This scares me... please tell me you fixed that mess.

> @@ -718,6 +756,83 @@ static void amd_pmu_enable_event(struct perf_event *event)
>  	static_call(amd_pmu_enable_event)(event);
>  }
>  
> +static int amd_pmu_global_handle_irq(struct pt_regs *regs)
> +{
> +	struct perf_sample_data data;
> +	struct cpu_hw_events *cpuc;
> +	struct hw_perf_event *hwc;
> +	struct perf_event *event;
> +	u64 val, status, mask;
> +	int handled = 0, idx;
> +
> +	status = amd_pmu_get_global_overflow();
> +
> +	/* Check if any overflows are pending */
> +	if (!status)
> +		return 0;
> +
> +	/* Stop counting */
> +	amd_pmu_global_disable_all();


This seems weird to me, I'd first disable it, then read status.
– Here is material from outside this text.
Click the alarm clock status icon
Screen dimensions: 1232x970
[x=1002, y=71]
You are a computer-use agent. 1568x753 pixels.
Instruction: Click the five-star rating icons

MSR
access is expensive, you want to shut down the PMU asap.

Also, this is written like PMI would not be the primary NMI source,
which seems somewhat unlikely.

> +
> +	cpuc = this_cpu_ptr(&cpu_hw_events);
> +
> +	/*
> +	 * Some chipsets need to unmask the LVTPC in a particular spot
> +	 * inside the nmi handler.  As a result, the unmasking was
> +	 * pushed into all the nmi handlers.
> +	 *
> +	 * This generic handler doesn't seem to have any issues where
> +	 * the unmasking occurs so it was left at the top.
> +	 *
> +	 * N.B. Taken from x86_pmu_handle_irq()
> +	 */

Please write an AMD specific comment here. Note how 'recent' Intel chips
ended up pushing this to the end of the handler. Verify with your
hardware team where they want this and write as much of the rationale as
you're allowed to share in the comment.

> +	apic_write(APIC_LVTPC, APIC_DM_NMI);
> +
> +	for (idx = 0; idx < x86_pmu.num_counters; idx++) {
> +		if (!test_bit(idx, cpuc->active_mask))
> +			continue;
> +
> +		event = cpuc->events[idx];
> +		hwc = &event->hw;
> +		val = x86_perf_event_update(event);
> +		mask = BIT_ULL(idx);
> +
> +		if (!(status & mask))
> +			continue;
> +
> +		/* Event overflow */
> +		handled++;
> +		perf_sample_data_init(&data, 0, hwc->last_period);
> +
> +		if (!x86_perf_event_set_period(event))
> +			continue;
> +
> +		if (perf_event_overflow(event, &data, regs))
> +			x86_pmu_stop(event, 0);
> +
> +		status &= ~mask;
> +	}
> +
> +	/*
> +	 * It should never be the case that some overflows are not handled as
> +	 * the corresponding PMCs are expected to be inactive according to the
> +	 * active_mask
> +	 */
> +	WARN_ON(status > 0);
> +
> +	/* Clear overflow bits */
> +	amd_pmu_ack_global_overflow(~status);
> +
> +	inc_irq_stat(apic_perf_irqs);
> +
> +	/* Resume counting */
> +	amd_pmu_global_enable_all(0);

I think this is broken vs perf_pmu_{dis,en}able(), note how
intel_pmu_handle_irq() saves/restores the enable state.

> +
> +	return handled;
> +}
> +
> +DEFINE_STATIC_CALL(amd_pmu_handle_irq, x86_pmu_handle_irq);
> +
>  /*
>   * Because of NMI latency, if multiple PMC counters are active or other sources
>   * of NMIs are received, the perf NMI handler can handle one or more overflowed
> @@ -741,7 +856,7 @@ static int amd_pmu_handle_irq(struct pt_regs *regs)
>  	int handled;
>  
>  	/* Process any counter overflows */
> -	handled = x86_pmu_handle_irq(regs);
> +	handled = static_call(amd_pmu_handle_irq)(regs);
>  
>  	/*
>  	 * If a counter was handled, record a timestamp such that un-handled
> @@ -1041,6 +1156,8 @@ static int __init amd_core_pmu_init(void)
>  		static_call_update(amd_pmu_enable_all, amd_pmu_global_enable_all);
>  		static_call_update(amd_pmu_disable_all, amd_pmu_global_disable_all);
>  		static_call_update(amd_pmu_enable_event, amd_pmu_global_enable_event);
> +		static_call_update(amd_pmu_has_overflow, amd_pmu_global_has_overflow);
> +		static_call_update(amd_pmu_handle_irq, amd_pmu_global_handle_irq);
>  	}

Same, all this static_call() stuff is misguided.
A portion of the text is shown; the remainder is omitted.